Aristotle’s research led to the development of biology. Scientists already knew that vessels held blood instead of gas, brain and not heart controlled thoughts, nerves transmitted feelings, and pulses revealed health. The achievements in astronomy and geography were even more astonishing. During the 3rd Century B.C., scholars knew that the earth was round and their estimate of size was close to reality. Eratosthenes had watched the sun from two different angles and calculated the circumference of the earth as 28,000 miles, only 3,000 miles more than the actual measure. He declared that sailing westward on Atlantic Ocean, one could reach India. Aristarchus said that the sun was much larger than the earth, that the earth turned on its own axis once a day and also circled around the sun. Other motors using the power of water or wind and maps surveying the earth and the sky had also been invented at this time.
Philosophy had progressed from metaphysics to practical guidance for living. In addition to the philosophies of Plato and Aristotle, there were the three schools of Hellenistic philosophy: Stoicism, Epicureanism, and Cynicism. Stoicism advocated suppressing feelings; disregarding life, death, happiness, and pain; and using one’s natural reason to attain perfection. The Epicureans despised the theories of religion and soul, and advocated metaphysics only. They equated perfection to the greatest happiness, saying that to seek happiness one had to first give up enjoyment, in order to have peace and content of the inner heart. Cynicism stressed understanding of oneself and living according to one’s own personality. All three schools emphasized personal freedom and despised things like the collective authority of the group.

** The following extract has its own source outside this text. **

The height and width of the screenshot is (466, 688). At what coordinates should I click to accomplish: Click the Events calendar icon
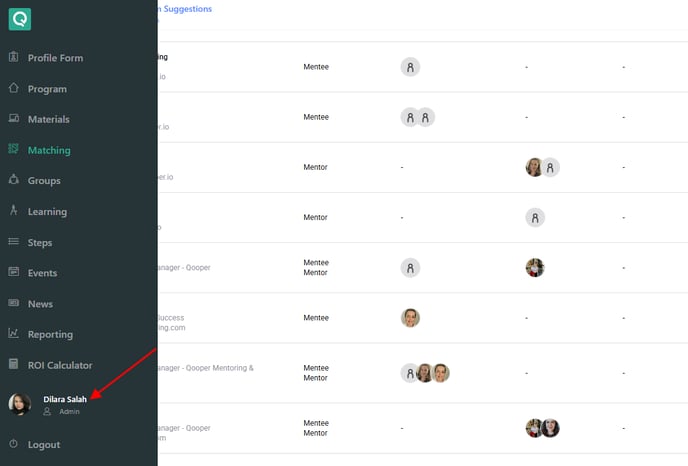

Literature transformed from tragedy to comedy, from historical poems to expressing feelings, from glorification of religion to descriptions of life. Menander and Theocritus were the greatest men of letters. Menander’s poetic drama described the daily life of the common people. Theocritus chanted farm life and natural scenery. Both were peaceful and humane.
Architecture, painting, and sculpture gained independence from religion and became lively, natural, and realistic art of realistic life. The Egyptian lighthouses and palaces, the stone statue of Gaul chieftains of Bergamun, and many painting about natural scenery and still life reflected daily life and had nothing to do with religion.
Generally speaking, after 404 B.C., when the wall of Athens was torn down after defeat, the separation of Greek city-states gradually disappeared. After the eastward conquest of Alexander, all the products of the Greek city-states gradually became the culture of the world.